The Scrapper Docker image is based on the Playwright image, which includes all the dependencies needed to run a browser in Docker and also includes the browsers themselves. As a result, the image size is quite large, around 2 GB. Make sure you have enough free disk space, especially if you plan to take and store screenshots frequently.

To get the latest version of Scrapper, run:

docker pull amerkurev/scrapper:latest

Creating directories

Scrapper uses two directories on the disk. The first one is the user_data directory. This directory contains browser session data such as cookies and local storage. Additionally, the cache of Scrapper’s own results (including screenshots) is stored in this directory.

The second directory is user_scripts. In this directory, you can place your own JavaScript scripts, which you can then embed on pages through the Scrapper API. For example, to remove ads blocks or click the “Accept Cookies” button (see the user-scripts parameter in the API Reference section for more information).

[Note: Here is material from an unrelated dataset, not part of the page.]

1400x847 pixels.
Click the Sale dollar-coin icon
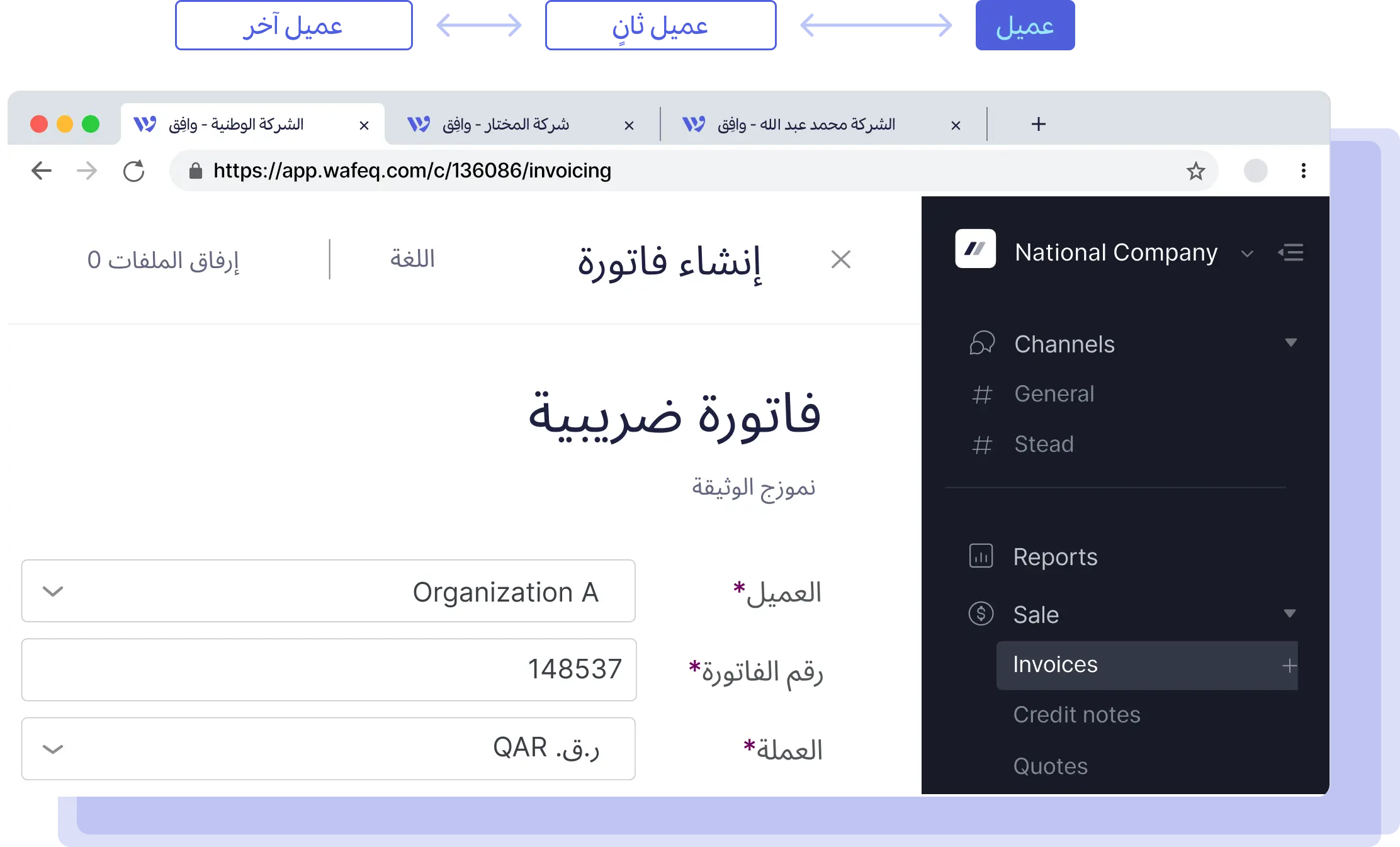(x=981, y=614)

Scrapper does not work from the root user inside the container. Instead, it uses a user with UID 1001. Since you will be mounting the user_data and user_scripts directories from the host using Bind Mount, you will need to set write permissions for UID 1001 on these directories on the host.

Here is an example of how to do this:

mkdir -p user_data user_scripts

chown 1001:1001 user_data/ user_scripts/

ls -l

The last command (ls -l) should output a result similar to this:

drwxr-xr-x 2 1001 1001 4096 Mar 17 23:23 user_data
drwxr-xr-x 2 1001 1001 4096 Mar 17 23:23 user_scripts

Managing Scrapper Cache

Over time, the Scrapper cache will grow in size, especially if you are making frequent requests with screenshots. The scrapper’s cache is stored in the user_data/_res directory. You will need to set up automatic clearing of this directory yourself.

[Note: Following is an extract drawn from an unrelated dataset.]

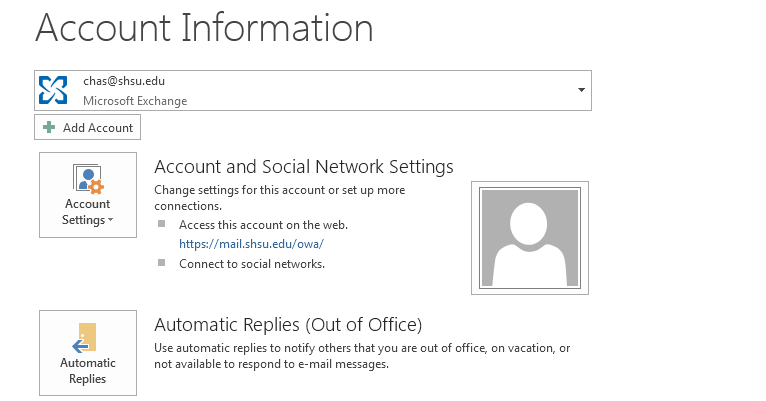Click the Automatic Replies button label
766x401 pixels.
click(88, 371)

For example, you could add the following task to your cron jobs:

find /path/to/user_data/_res -ctime +7 -delete

This command will use the find utility to locate all files in the cache that were created more than 7 days ago. All such files will be deleted because the find utility accepts the -delete option.

This is just an example of how you might deal with the scrapper’s cache growing over time. You can come up with other strategies for this and implement them yourself. The main thing to remember is where Scrapper stores its cache data - it’s in the user_data/_res.

Using Scrapper

Once the directories have been created and write permissions have been set, you can run Scrapper using the following command:

docker run -d -p 3000:3000 -v $(pwd)/user_data:/home/user/user_data -v $(pwd)/user_scripts:/home/user/user_scripts --name scrapper amerkurev/scrapper:latest

The Scrapper web interface should now be available at http://localhost:3000/. Use any modern browser to access it.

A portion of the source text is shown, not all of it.